巻末にあるハーンの年譜から、日本に来てからのハーン著作名をピックアップして見ました。
  1894年(明治27年)44歳 在 熊本 『知られぬ日本の面影』
  1895年(明治28年)45歳 在 神戸 『東の国より』
  1896年(明治29年)46歳 在 神戸 『心』
  1897年(明治30年)47歳 在 東京 『仏土の落穂』
  1898年(明治31年)48歳 在 東京 『異国情趣と回顧』
  1899年(明治32年)49歳 在 東京 『霊の日本』
  1900年(明治33年)50歳 在 東京 『影』
  1901年(明治34年)51歳 在 東京 『日本雑録』
  1902年(明治35年)52歳 在 東京 『日本お伽噺』・『骨董』
  1904年(明治37年)54歳 在 東京 死去。 没後『怪談』・『神国日本』・『天の河縁起その他』・『文学の解説』『詩  の鑑賞』等 々著作や講義筆記やその他のものが十数冊 出版されています。

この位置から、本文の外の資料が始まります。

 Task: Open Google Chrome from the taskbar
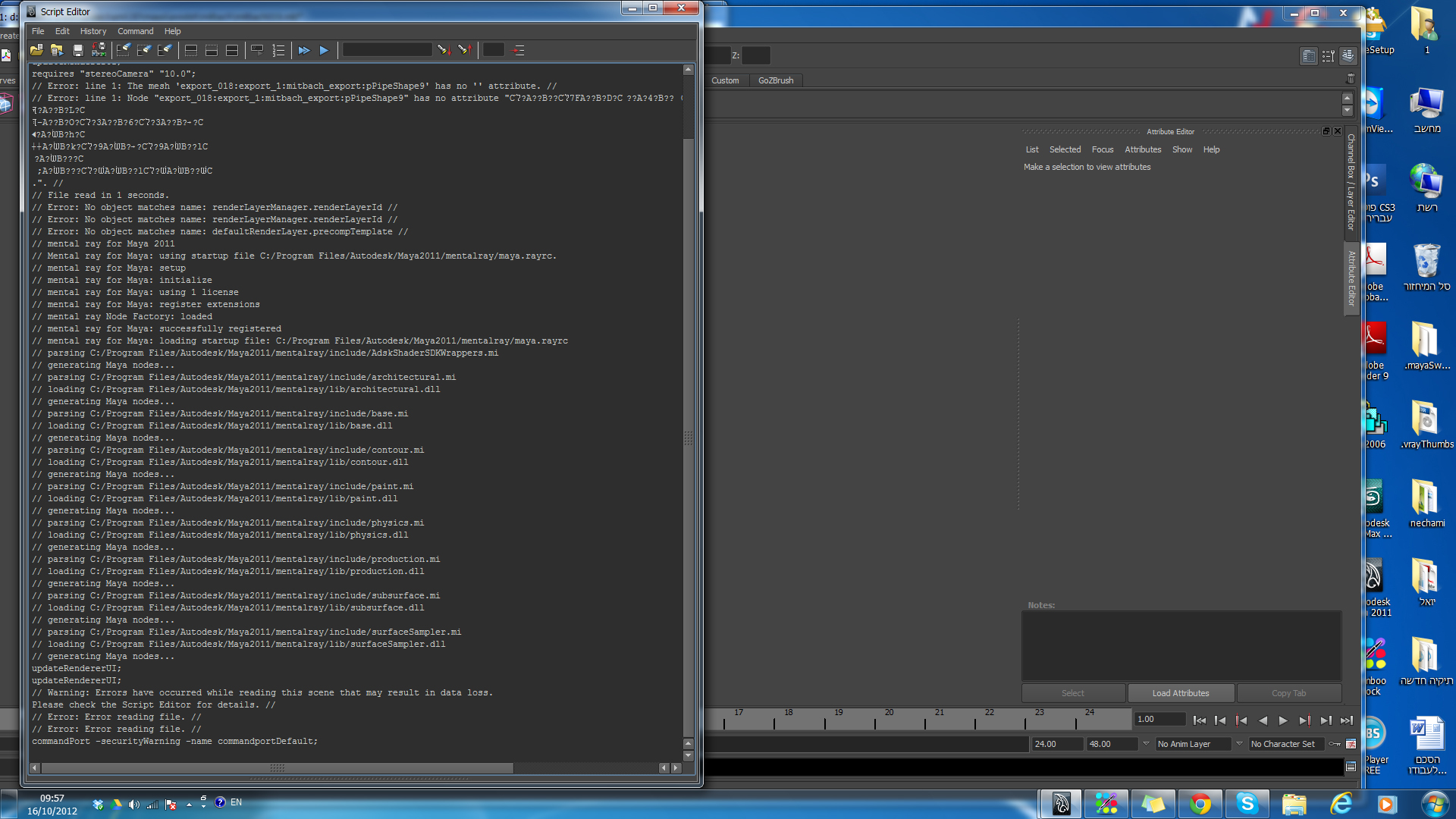tap(1200, 803)
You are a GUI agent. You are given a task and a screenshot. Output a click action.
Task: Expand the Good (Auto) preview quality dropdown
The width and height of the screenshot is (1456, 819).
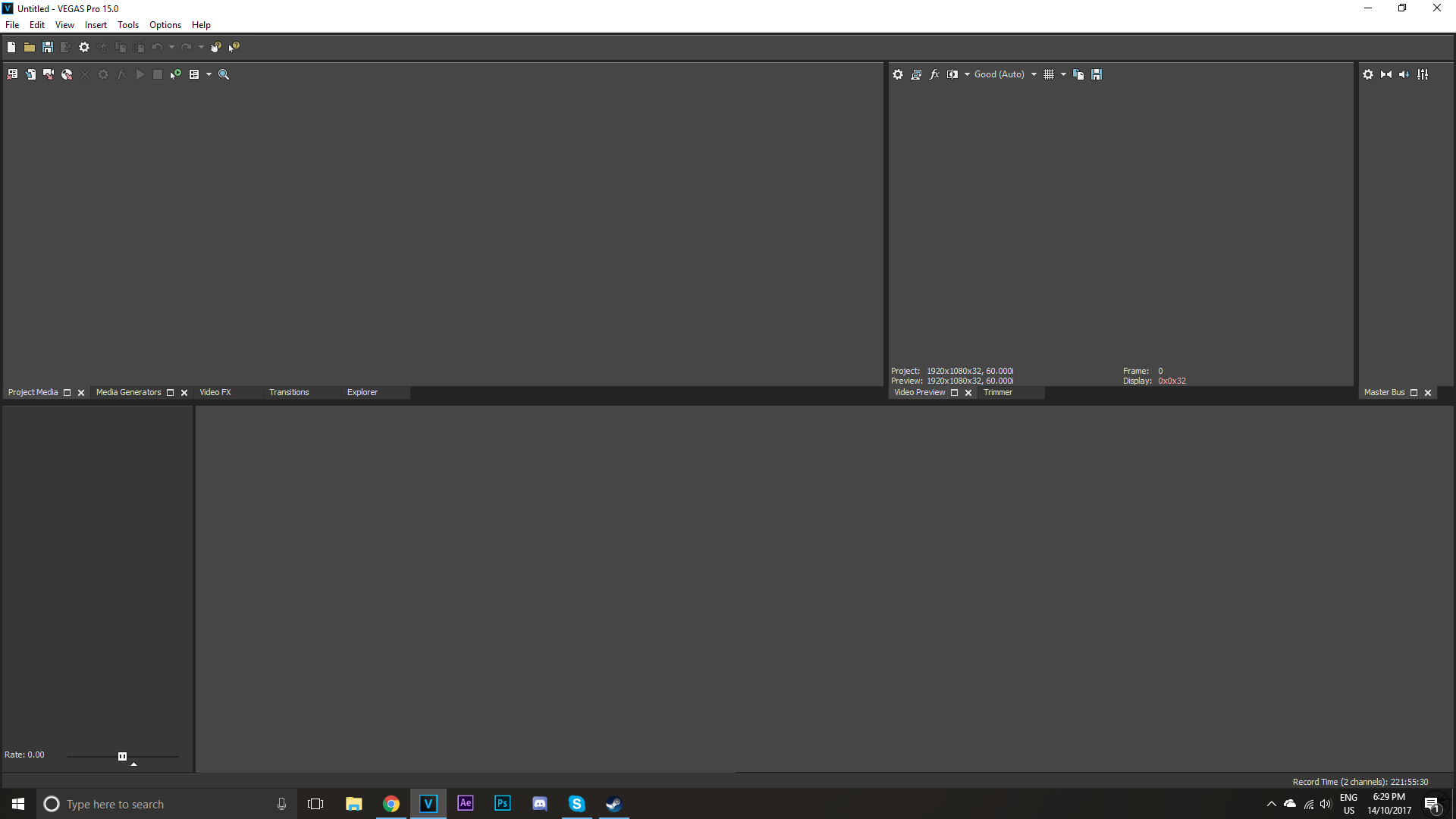(1034, 74)
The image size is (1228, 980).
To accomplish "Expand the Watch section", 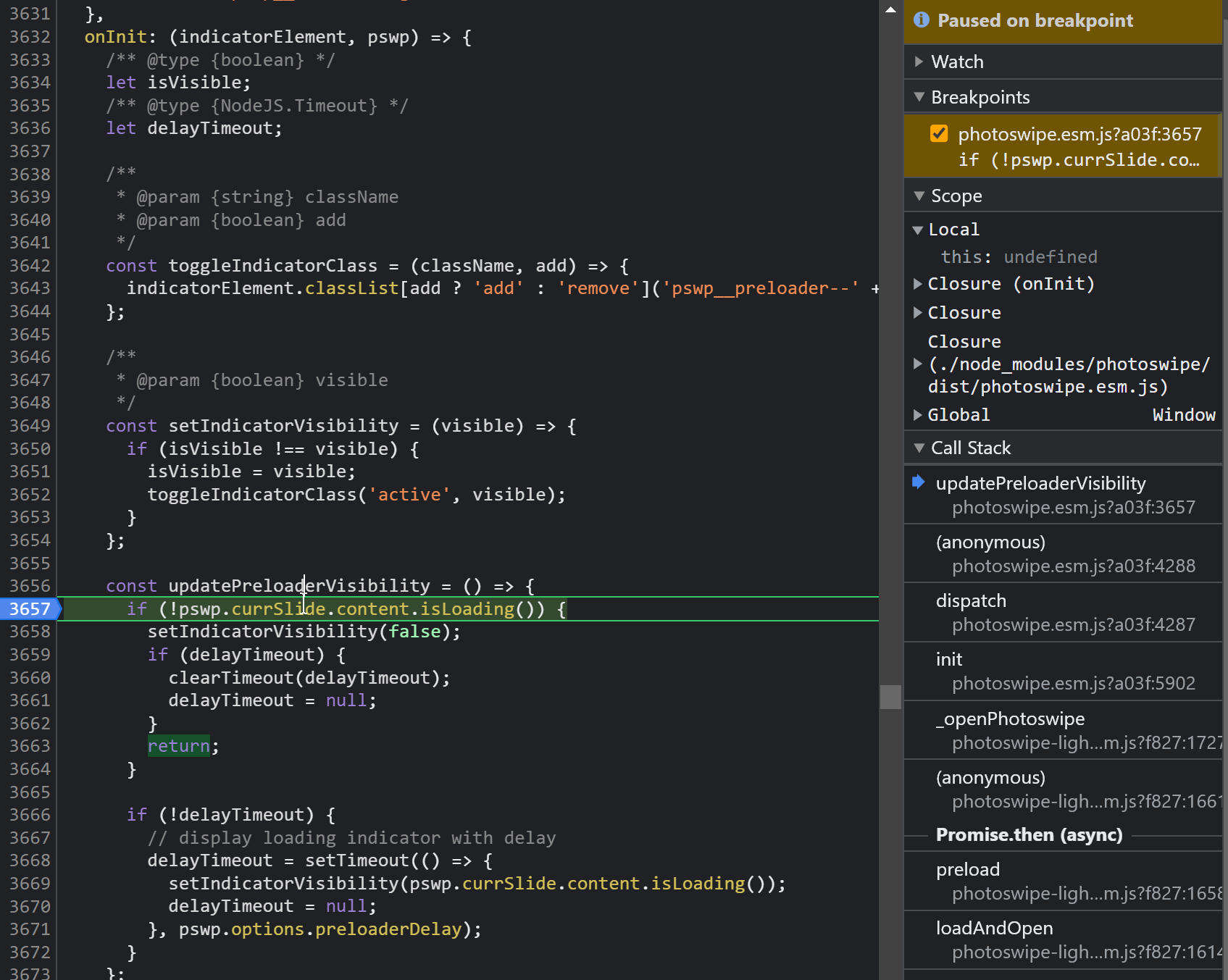I will click(919, 62).
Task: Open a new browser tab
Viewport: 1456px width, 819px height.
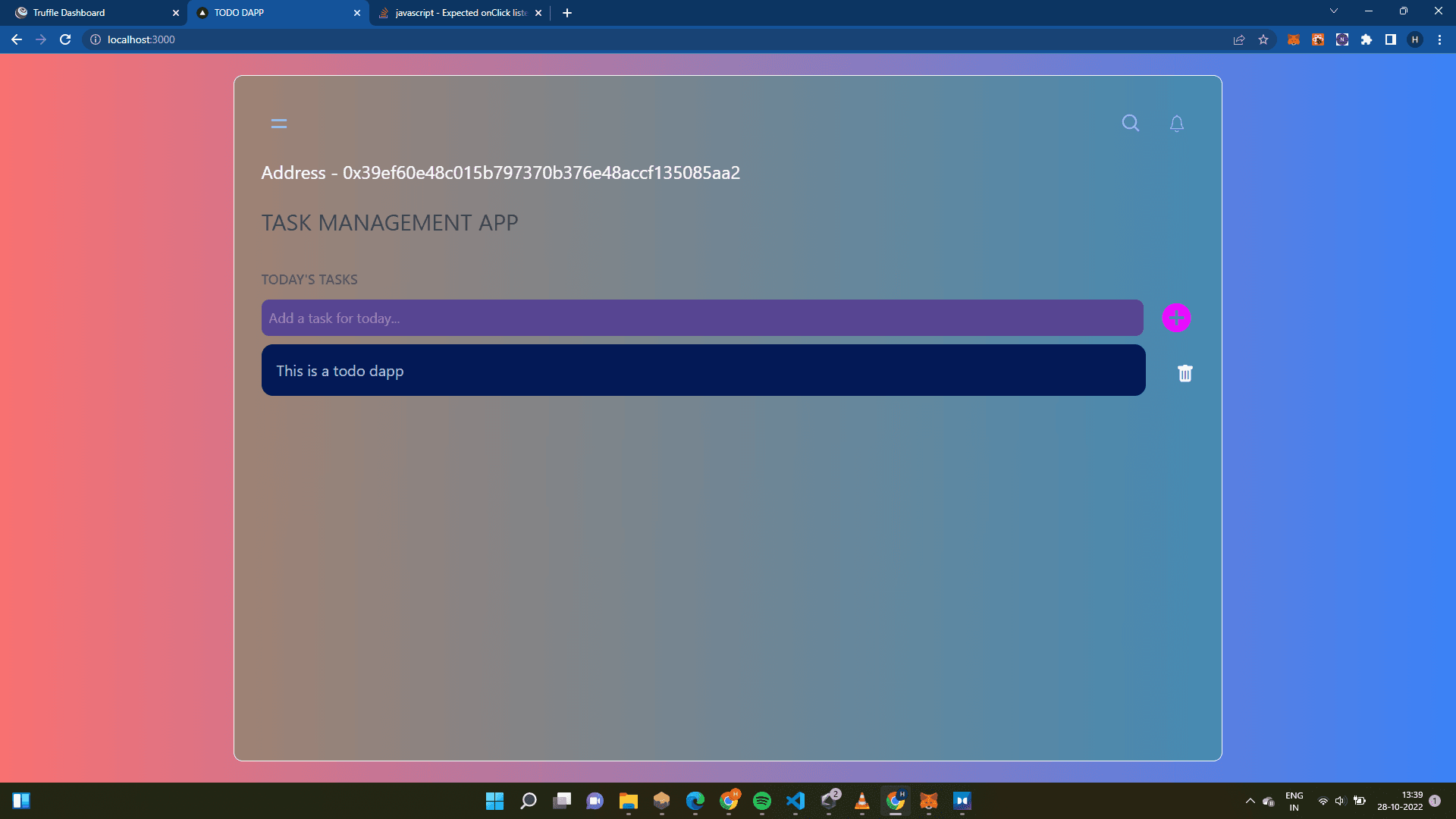Action: point(567,13)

 解説では、随筆、紀行、小品の代表的なものを訳出したとありました。
 さらに、作品によってはその全文でもなく要約されたほうの原文であるともいっています。
 これらのことは、最後に解説を読んだときにきっちりわかるのですが、読んでいる途中、ほかに届いた本と読み合わせなどしていて「あれれっ!?」と思い、さらに以後届いた本4冊ともこのような編集になっていることを知りました。そして、没後の作品が多いいことについては、アメリカの出版社へ送っての出版であったために、このような出版事情になったものが多いのではないかと思えます。
 この本に納められた作品は順に、『知られぬ日本の面影』7作品・『東の国より』2作品・『心』2作品・『仏土の落穂』2作品・『異国情趣と回顧』1作品・『霊の日本』2作品・『日本雑録』3作品・『骨董』3作品・『怪談』1作品となっています。ハーンの作品を読むに当たって、その訳書の特徴を知ったことを、第一作目の印象として書き記しました。